Volkswagen, misalnya, meskipun menyatakan komitmennya terhadap hak asasi manusia, mengakui bahwa mereka “kurang transparan” mengenai pemasok di perusahaan patungan mereka di Tiongkok. Bahkan Tesla, yang telah memberikan informasi lebih rinci mengenai sumber aluminiumnya, tidak dapat sepenuhnya menjamin bahwa rantai pasokannya bebas dari kerja paksa.
Ambiguitas dalam rantai pasokan memungkinkan material yang berpotensi “terkontaminasi” memasuki pasar global tanpa terdeteksi, khususnya melalui jaringan perdagangan industri aluminium yang kompleks.
Ketika batangan aluminium dilebur dan dicampur dengan bahan lain, asal usulnya menjadi tidak mungkin ditentukan, sehingga aluminium palsu dapat menyusup ke rantai pasokan global tanpa terdeteksi. Kurangnya ketertelusuran menciptakan “badai sempurna” di mana pelanggaran hak asasi manusia dapat berkembang biak dengan kedok operasi bisnis yang sah.

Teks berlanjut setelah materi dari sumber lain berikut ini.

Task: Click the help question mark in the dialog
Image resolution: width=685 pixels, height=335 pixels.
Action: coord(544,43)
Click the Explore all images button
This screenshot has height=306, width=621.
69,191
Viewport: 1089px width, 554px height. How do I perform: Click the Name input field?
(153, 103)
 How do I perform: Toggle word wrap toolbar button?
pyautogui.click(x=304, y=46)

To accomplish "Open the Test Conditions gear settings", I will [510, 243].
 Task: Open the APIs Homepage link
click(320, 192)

Penutupan pabrik-pabrik baru-baru ini di Brasil dan Angola harus menjadi peringatan bagi pemerintah dan perusahaan. Keduanya menunjukkan bahwa praktik ketenagakerjaan bermasalah yang terkait dengan operasi industri Tiongkok tidak hanya terjadi di Xinjiang, namun merupakan masalah sistemik dalam ekspansi industri Tiongkok secara global.
Kejadian ini menunjukkan pola yang meresahkan dimana keuntungan lebih diprioritaskan dibandingkan martabat manusia dan dimana upaya peningkatan kapasitas industri mengorbankan hak asasi manusia.

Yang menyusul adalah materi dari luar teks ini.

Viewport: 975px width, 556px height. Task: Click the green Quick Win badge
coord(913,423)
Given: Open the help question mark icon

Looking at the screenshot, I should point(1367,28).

Ketika Tiongkok terus mewujudkan visi Presiden Xi Jinping untuk menjadi “kekuatan otomotif,” dunia harus menuntut akuntabilitas dan transparansi yang lebih besar. Perusahaan yang membuat mobil di Tiongkok atau membeli suku cadang dari pemasok Tiongkok harus mematuhi standar hak asasi manusia dan ketenagakerjaan yang sama. diterapkan di tempat lain.
Situasi saat ini, di mana kepentingan bisnis selalu lebih penting daripada kepedulian terhadap hak asasi manusia, bukan saja tidak berkelanjutan, namun juga tidak berkelanjutan secara moral.
Pola pelecehan yang ditemukan di Brasil, Angola, dan negara lain menunjukkan bahwa tanpa pengawasan dan penegakan hukum internasional yang kuat, ekspansi industri Tiongkok berisiko melemahkan standar ketenagakerjaan secara global. Komunitas internasional harus bertindak tegas untuk memastikan bahwa pembangunan ekonomi tidak mengorbankan martabat manusia dan hak asasi manusia.